_Brief_
Turn this data into a JSON list of strings, with each line as one string and blank lines omitted.

---------- Provided information ----------

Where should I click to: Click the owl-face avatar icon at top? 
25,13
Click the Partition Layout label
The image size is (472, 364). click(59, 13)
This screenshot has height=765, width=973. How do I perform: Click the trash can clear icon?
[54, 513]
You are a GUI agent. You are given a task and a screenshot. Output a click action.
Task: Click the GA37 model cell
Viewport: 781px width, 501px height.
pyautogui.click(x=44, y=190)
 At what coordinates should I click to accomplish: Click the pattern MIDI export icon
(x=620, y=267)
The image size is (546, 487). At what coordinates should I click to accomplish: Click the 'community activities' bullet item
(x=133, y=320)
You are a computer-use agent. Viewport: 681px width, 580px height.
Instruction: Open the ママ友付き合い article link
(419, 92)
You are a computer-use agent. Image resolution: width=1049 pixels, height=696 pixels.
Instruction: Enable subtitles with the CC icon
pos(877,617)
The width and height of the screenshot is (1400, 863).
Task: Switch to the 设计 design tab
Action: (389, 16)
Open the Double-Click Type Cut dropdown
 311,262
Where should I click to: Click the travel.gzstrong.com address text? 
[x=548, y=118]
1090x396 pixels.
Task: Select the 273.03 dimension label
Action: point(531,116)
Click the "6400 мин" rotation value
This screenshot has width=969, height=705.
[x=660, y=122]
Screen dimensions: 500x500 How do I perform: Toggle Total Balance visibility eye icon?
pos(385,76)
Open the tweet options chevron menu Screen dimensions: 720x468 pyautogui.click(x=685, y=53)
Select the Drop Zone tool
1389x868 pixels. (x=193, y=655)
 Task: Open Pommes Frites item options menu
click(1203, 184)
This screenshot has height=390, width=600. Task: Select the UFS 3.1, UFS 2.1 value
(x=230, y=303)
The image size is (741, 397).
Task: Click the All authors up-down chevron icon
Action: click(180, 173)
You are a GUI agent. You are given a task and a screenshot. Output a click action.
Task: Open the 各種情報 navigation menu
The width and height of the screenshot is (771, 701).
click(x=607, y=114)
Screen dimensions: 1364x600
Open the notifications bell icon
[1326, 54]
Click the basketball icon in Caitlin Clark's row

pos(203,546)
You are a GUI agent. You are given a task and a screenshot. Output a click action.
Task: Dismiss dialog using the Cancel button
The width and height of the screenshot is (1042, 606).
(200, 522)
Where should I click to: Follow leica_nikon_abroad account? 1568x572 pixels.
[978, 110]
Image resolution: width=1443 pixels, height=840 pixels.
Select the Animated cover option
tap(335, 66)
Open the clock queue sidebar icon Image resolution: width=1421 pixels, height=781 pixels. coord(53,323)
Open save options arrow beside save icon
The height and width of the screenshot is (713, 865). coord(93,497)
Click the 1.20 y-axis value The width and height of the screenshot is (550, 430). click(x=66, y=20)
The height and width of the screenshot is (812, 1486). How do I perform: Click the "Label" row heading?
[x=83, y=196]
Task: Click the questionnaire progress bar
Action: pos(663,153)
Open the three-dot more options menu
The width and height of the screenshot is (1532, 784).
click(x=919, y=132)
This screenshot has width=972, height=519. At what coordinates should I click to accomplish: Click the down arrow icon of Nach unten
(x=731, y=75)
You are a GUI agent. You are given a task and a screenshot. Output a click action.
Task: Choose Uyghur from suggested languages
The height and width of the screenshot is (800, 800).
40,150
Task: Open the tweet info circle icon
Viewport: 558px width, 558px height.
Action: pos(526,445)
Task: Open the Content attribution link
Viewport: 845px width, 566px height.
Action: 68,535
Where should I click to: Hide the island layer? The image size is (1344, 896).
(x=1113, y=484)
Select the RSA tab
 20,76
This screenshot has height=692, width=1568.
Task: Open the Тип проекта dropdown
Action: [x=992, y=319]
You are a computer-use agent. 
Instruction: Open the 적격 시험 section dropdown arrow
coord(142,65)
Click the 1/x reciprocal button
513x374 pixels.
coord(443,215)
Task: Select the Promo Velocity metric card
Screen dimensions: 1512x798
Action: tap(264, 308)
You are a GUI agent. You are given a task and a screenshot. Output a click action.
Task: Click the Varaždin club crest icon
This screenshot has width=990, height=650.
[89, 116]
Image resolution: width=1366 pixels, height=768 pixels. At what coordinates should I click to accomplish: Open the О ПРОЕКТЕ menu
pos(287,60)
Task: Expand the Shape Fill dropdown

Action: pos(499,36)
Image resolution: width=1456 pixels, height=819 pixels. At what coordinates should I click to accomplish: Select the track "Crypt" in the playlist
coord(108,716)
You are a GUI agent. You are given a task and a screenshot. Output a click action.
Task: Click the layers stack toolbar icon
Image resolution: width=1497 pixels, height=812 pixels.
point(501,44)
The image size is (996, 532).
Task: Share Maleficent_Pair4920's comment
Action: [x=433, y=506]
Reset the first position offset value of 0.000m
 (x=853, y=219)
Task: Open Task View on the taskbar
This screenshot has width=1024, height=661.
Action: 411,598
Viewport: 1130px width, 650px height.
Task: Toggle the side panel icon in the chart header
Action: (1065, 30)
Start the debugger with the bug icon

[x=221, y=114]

----------

_Output for this task_
[
  "Where should I click to: Click the owl-face avatar icon at top? ",
  "25,13",
  "Click the Partition Layout label",
  "The image size is (472, 364). click(59, 13)",
  "This screenshot has height=765, width=973. How do I perform: Click the trash can clear icon?",
  "[54, 513]",
  "You are a GUI agent. You are given a task and a screenshot. Output a click action.",
  "Task: Click the GA37 model cell",
  "Viewport: 781px width, 501px height.",
  "pyautogui.click(x=44, y=190)",
  " At what coordinates should I click to accomplish: Click the pattern MIDI export icon",
  "(x=620, y=267)",
  "The image size is (546, 487). At what coordinates should I click to accomplish: Click the 'community activities' bullet item",
  "(x=133, y=320)",
  "You are a computer-use agent. Viewport: 681px width, 580px height.",
  "Instruction: Open the ママ友付き合い article link",
  "(419, 92)",
  "You are a computer-use agent. Image resolution: width=1049 pixels, height=696 pixels.",
  "Instruction: Enable subtitles with the CC icon",
  "pos(877,617)",
  "The width and height of the screenshot is (1400, 863).",
  "Task: Switch to the 设计 design tab",
  "Action: (389, 16)",
  "Open the Double-Click Type Cut dropdown",
  " 311,262",
  "Where should I click to: Click the travel.gzstrong.com address text? ",
  "[x=548, y=118]",
  "1090x396 pixels.",
  "Task: Select the 273.03 dimension label",
  "Action: point(531,116)",
  "Click the \"6400 мин\" rotation value",
  "This screenshot has width=969, height=705.",
  "[x=660, y=122]",
  "Screen dimensions: 500x500 How do I perform: Toggle Total Balance visibility eye icon?",
  "pos(385,76)",
  "Open the tweet options chevron menu Screen dimensions: 720x468 pyautogui.click(x=685, y=53)",
  "Select the Drop Zone tool",
  "1389x868 pixels. (x=193, y=655)",
  " Task: Open Pommes Frites item options menu",
  "click(1203, 184)",
  "This screenshot has height=390, width=600. Task: Select the UFS 3.1, UFS 2.1 value",
  "(x=230, y=303)",
  "The image size is (741, 397).",
  "Task: Click the All authors up-down chevron icon",
  "Action: click(180, 173)",
  "You are a GUI agent. You are given a task and a screenshot. Output a click action.",
  "Task: Open the 各種情報 navigation menu",
  "The width and height of the screenshot is (771, 701).",
  "click(x=607, y=114)",
  "Screen dimensions: 1364x600",
  "Open the notifications bell icon",
  "[1326, 54]",
  "Click the basketball icon in Caitlin Clark's row",
  "pos(203,546)",
  "You are a GUI agent. You are given a task and a screenshot. Output a click action.",
  "Task: Dismiss dialog using the Cancel button",
  "The width and height of the screenshot is (1042, 606).",
  "(200, 522)",
  "Where should I click to: Follow leica_nikon_abroad account? 1568x572 pixels.",
  "[978, 110]",
  "Image resolution: width=1443 pixels, height=840 pixels.",
  "Select the Animated cover option",
  "tap(335, 66)",
  "Open the clock queue sidebar icon Image resolution: width=1421 pixels, height=781 pixels. coord(53,323)",
  "Open save options arrow beside save icon",
  "The height and width of the screenshot is (713, 865). coord(93,497)",
  "Click the 1.20 y-axis value The width and height of the screenshot is (550, 430). click(x=66, y=20)",
  "The height and width of the screenshot is (812, 1486). How do I perform: Click the \"Label\" row heading?",
  "[x=83, y=196]",
  "Task: Click the questionnaire progress bar",
  "Action: pos(663,153)",
  "Open the three-dot more options menu",
  "The width and height of the screenshot is (1532, 784).",
  "click(x=919, y=132)",
  "This screenshot has width=972, height=519. At what coordinates should I click to accomplish: Click the down arrow icon of Nach unten",
  "(x=731, y=75)",
  "You are a GUI agent. You are given a task and a screenshot. Output a click action.",
  "Task: Choose Uyghur from suggested languages",
  "The height and width of the screenshot is (800, 800).",
  "40,150",
  "Task: Open the tweet info circle icon",
  "Viewport: 558px width, 558px height.",
  "Action: pos(526,445)",
  "Task: Open the Content attribution link",
  "Viewport: 845px width, 566px height.",
  "Action: 68,535",
  "Where should I click to: Hide the island layer? The image size is (1344, 896).",
  "(x=1113, y=484)",
  "Select the RSA tab",
  " 20,76",
  "This screenshot has height=692, width=1568.",
  "Task: Open the Тип проекта dropdown",
  "Action: [x=992, y=319]",
  "You are a computer-use agent. ",
  "Instruction: Open the 적격 시험 section dropdown arrow",
  "coord(142,65)",
  "Click the 1/x reciprocal button",
  "513x374 pixels.",
  "coord(443,215)",
  "Task: Select the Promo Velocity metric card",
  "Screen dimensions: 1512x798",
  "Action: tap(264, 308)",
  "You are a GUI agent. You are given a task and a screenshot. Output a click action.",
  "Task: Click the Varaždin club crest icon",
  "This screenshot has width=990, height=650.",
  "[89, 116]",
  "Image resolution: width=1366 pixels, height=768 pixels. At what coordinates should I click to accomplish: Open the О ПРОЕКТЕ menu",
  "pos(287,60)",
  "Task: Expand the Shape Fill dropdown",
  "Action: pos(499,36)",
  "Image resolution: width=1456 pixels, height=819 pixels. At what coordinates should I click to accomplish: Select the track \"Crypt\" in the playlist",
  "coord(108,716)",
  "You are a GUI agent. You are given a task and a screenshot. Output a click action.",
  "Task: Click the layers stack toolbar icon",
  "Image resolution: width=1497 pixels, height=812 pixels.",
  "point(501,44)",
  "The image size is (996, 532).",
  "Task: Share Maleficent_Pair4920's comment",
  "Action: [x=433, y=506]",
  "Reset the first position offset value of 0.000m",
  " (x=853, y=219)",
  "Task: Open Task View on the taskbar",
  "This screenshot has width=1024, height=661.",
  "Action: 411,598",
  "Viewport: 1130px width, 650px height.",
  "Task: Toggle the side panel icon in the chart header",
  "Action: (1065, 30)",
  "Start the debugger with the bug icon",
  "[x=221, y=114]"
]